------ Extracted data
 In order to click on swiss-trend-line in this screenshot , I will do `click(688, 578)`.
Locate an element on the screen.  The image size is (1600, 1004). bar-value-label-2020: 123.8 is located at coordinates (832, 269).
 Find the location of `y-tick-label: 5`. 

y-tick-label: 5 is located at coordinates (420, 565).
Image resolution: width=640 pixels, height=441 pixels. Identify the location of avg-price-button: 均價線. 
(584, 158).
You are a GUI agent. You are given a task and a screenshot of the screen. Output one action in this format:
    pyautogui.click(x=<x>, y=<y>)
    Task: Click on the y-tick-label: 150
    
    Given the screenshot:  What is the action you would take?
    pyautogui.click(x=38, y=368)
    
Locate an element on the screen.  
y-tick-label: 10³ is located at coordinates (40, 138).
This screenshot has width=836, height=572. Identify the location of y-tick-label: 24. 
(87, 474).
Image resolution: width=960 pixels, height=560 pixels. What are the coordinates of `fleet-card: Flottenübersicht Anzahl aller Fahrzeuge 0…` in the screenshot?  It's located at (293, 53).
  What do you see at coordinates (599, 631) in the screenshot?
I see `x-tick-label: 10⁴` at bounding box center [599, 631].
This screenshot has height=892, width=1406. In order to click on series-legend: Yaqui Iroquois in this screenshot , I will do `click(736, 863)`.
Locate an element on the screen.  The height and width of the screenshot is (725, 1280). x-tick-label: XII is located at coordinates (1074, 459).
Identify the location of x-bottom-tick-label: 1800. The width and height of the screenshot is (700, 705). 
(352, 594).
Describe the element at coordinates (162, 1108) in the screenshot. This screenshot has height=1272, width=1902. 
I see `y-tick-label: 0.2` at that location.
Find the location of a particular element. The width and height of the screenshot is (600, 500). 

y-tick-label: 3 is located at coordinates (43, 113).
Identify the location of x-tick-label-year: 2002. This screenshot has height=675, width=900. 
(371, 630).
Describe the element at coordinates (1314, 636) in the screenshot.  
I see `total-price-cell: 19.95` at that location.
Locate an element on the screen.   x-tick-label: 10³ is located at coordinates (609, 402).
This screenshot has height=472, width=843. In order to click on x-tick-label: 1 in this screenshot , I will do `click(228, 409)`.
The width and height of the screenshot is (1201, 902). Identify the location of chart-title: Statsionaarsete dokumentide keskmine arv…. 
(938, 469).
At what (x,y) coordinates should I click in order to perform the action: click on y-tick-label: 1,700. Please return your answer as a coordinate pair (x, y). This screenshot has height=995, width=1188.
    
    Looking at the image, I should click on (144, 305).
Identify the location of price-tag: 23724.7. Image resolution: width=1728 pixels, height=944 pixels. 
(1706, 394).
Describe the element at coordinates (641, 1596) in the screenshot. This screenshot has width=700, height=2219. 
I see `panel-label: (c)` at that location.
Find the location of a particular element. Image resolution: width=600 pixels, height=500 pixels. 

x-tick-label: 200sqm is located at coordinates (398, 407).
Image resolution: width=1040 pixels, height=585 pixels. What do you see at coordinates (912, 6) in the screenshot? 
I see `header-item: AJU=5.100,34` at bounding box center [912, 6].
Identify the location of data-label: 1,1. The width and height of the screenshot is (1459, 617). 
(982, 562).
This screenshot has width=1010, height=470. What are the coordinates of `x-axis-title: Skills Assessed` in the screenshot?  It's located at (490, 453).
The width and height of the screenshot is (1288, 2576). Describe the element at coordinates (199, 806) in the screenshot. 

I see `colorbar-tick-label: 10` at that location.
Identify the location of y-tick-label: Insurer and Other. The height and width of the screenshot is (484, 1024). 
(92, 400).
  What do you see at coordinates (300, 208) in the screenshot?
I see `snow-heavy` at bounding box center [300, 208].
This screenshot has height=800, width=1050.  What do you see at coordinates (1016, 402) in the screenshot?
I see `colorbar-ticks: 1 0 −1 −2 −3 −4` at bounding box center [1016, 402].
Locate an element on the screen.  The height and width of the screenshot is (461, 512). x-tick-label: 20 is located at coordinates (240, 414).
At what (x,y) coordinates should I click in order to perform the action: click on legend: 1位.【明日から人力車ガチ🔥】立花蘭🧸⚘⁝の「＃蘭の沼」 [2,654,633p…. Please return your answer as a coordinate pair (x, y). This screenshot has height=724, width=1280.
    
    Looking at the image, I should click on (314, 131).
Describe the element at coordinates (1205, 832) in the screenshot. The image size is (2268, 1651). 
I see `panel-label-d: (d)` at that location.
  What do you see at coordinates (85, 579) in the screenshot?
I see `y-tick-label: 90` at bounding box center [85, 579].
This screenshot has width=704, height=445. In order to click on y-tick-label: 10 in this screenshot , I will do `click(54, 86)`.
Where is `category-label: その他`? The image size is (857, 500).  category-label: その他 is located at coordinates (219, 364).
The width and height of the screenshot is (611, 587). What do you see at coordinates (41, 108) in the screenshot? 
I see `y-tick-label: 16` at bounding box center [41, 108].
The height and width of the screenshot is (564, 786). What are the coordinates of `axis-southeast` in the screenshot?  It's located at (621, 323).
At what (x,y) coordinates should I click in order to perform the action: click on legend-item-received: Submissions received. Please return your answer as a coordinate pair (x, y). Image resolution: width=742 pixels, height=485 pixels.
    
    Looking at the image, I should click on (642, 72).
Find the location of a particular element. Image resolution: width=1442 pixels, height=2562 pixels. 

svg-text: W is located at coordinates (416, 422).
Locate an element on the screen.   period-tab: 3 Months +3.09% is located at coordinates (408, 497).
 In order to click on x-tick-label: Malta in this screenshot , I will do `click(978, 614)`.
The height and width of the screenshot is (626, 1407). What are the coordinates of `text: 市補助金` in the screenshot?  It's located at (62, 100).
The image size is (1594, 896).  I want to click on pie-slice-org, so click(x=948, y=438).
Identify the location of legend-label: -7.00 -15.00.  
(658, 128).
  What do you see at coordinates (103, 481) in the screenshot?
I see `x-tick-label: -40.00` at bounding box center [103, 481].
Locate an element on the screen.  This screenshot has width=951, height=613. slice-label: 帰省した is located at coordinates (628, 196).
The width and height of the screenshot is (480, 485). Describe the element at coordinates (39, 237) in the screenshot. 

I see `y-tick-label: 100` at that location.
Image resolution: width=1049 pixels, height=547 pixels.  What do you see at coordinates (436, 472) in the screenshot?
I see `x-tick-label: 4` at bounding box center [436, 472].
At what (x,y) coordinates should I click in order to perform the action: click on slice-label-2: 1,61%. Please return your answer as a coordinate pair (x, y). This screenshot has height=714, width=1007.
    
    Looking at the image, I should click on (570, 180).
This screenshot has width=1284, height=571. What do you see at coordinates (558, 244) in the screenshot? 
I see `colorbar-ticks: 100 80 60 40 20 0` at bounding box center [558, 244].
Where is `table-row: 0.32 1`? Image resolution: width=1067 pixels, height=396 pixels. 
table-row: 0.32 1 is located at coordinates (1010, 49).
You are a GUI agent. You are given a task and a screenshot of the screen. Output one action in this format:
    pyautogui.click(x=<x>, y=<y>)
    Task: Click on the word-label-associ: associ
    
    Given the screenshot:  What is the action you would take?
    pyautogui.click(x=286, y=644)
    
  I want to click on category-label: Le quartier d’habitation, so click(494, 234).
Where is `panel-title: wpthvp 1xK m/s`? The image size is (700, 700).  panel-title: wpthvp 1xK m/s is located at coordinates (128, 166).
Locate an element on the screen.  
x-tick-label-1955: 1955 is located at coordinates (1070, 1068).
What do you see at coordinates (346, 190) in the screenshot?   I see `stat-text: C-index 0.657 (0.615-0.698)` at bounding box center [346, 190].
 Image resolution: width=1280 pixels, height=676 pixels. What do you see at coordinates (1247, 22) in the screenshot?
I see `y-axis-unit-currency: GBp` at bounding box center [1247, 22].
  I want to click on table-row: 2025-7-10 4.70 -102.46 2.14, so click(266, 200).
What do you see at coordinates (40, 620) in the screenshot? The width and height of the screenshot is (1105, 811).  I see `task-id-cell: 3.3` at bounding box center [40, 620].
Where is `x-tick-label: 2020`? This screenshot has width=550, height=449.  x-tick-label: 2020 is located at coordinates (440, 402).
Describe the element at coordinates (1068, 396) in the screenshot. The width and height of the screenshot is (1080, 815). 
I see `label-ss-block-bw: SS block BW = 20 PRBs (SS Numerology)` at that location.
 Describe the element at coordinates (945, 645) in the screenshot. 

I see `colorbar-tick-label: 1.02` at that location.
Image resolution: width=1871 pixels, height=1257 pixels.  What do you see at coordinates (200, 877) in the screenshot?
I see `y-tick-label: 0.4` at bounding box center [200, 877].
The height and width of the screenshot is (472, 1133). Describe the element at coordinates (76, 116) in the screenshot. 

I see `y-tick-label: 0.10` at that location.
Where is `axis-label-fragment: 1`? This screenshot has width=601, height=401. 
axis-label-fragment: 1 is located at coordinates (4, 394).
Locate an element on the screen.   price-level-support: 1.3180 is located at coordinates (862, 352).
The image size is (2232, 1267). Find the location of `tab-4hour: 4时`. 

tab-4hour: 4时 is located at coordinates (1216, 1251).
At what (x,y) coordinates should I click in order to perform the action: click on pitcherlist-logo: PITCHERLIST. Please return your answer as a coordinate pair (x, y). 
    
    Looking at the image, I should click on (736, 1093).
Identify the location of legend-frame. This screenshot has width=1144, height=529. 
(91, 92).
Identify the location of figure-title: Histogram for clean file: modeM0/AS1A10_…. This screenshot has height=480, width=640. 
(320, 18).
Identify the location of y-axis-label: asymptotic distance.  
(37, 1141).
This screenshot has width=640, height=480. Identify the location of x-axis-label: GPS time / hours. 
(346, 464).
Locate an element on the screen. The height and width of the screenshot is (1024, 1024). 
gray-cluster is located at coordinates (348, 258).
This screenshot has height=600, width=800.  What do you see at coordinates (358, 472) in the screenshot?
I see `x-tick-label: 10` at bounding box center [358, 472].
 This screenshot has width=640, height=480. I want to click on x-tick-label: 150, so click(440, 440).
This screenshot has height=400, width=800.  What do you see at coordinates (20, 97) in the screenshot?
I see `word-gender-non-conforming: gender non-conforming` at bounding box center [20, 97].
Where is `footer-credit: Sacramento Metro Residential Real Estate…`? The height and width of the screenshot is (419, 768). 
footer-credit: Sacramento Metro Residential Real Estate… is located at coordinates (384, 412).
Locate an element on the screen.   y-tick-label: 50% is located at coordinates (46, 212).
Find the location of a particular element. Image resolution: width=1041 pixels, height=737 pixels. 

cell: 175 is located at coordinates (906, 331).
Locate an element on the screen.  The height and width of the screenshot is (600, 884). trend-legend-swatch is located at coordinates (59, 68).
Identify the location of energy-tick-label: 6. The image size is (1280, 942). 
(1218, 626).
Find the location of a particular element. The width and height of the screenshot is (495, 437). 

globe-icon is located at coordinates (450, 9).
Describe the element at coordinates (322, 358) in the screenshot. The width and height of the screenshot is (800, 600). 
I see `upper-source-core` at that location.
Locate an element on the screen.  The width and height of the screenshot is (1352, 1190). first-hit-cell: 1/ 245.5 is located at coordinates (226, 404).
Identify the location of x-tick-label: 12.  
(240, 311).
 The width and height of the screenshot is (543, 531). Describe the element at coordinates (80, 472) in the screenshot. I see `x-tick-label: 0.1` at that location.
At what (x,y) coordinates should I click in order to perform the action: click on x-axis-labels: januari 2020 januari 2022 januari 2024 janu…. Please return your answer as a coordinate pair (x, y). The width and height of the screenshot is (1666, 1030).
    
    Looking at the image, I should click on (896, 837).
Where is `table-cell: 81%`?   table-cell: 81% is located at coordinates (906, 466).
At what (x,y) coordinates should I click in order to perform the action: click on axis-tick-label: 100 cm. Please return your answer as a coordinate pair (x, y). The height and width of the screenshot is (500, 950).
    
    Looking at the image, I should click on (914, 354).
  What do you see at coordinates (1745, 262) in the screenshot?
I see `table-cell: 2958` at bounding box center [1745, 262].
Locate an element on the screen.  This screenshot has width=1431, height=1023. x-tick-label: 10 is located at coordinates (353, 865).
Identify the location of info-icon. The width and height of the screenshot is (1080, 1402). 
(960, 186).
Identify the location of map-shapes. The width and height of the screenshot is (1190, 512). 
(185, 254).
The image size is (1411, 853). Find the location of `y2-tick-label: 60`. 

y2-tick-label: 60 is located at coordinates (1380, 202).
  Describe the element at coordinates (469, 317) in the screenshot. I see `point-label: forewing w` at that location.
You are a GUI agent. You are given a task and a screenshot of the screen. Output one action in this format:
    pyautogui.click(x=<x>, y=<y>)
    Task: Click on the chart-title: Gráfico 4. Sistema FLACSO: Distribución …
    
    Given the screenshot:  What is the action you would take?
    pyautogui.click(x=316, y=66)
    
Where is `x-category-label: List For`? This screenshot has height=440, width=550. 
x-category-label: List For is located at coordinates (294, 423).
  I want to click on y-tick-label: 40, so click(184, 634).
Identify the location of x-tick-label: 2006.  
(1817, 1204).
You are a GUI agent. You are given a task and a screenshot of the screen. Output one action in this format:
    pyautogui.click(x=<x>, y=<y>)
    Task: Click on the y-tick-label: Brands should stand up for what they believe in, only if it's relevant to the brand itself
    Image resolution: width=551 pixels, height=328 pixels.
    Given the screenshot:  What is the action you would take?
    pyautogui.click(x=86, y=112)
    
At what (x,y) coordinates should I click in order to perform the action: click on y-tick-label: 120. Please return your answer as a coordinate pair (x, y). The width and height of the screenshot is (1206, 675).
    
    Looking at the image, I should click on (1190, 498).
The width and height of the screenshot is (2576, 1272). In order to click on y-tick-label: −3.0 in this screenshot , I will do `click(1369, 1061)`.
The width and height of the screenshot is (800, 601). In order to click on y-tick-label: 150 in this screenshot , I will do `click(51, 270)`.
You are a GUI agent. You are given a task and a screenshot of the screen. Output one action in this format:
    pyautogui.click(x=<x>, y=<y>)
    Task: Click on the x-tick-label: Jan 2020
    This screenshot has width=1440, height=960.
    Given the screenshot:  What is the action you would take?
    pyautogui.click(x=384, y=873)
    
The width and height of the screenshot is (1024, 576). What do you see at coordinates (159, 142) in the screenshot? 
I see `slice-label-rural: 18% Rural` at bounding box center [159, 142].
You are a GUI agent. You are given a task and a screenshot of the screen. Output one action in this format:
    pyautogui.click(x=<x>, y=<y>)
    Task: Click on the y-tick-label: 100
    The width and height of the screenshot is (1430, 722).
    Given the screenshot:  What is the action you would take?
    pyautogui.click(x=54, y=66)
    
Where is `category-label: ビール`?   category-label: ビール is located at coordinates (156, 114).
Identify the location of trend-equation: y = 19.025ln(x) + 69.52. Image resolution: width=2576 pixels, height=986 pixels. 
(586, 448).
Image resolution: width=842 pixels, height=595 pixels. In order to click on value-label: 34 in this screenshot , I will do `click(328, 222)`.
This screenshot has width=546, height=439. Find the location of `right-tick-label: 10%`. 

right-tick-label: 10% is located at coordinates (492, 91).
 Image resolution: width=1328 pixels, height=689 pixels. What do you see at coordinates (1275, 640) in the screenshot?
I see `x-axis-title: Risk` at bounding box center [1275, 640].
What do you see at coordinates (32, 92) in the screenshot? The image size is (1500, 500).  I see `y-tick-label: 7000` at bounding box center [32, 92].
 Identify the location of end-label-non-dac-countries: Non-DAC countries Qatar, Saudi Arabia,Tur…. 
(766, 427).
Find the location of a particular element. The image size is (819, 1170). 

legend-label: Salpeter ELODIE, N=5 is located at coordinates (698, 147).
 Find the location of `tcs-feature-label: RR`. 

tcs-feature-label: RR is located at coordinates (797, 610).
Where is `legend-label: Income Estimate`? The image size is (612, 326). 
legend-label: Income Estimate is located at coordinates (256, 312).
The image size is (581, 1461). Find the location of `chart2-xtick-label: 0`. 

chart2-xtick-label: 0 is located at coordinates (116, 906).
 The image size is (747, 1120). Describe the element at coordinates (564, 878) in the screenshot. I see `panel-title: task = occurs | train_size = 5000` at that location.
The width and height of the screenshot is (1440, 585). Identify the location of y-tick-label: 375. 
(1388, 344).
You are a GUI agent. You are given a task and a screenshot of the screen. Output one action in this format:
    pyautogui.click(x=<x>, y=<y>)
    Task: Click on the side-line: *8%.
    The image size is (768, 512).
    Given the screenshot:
------------
■ Problem to work on
Please repeat the part of the material that opens with the line containing "is (1666, 1030)." and closes with the line containing "coordinates (906, 466).", swapping "coordinate pair" for "point" and keeping everything else the same.

■ Solution to this problem
At what (x,y) coordinates should I click in order to perform the action: click on x-axis-labels: januari 2020 januari 2022 januari 2024 janu…. Please return your answer as a point (x, y). The width and height of the screenshot is (1666, 1030).
    
    Looking at the image, I should click on (896, 837).
Where is `table-cell: 81%`?   table-cell: 81% is located at coordinates (906, 466).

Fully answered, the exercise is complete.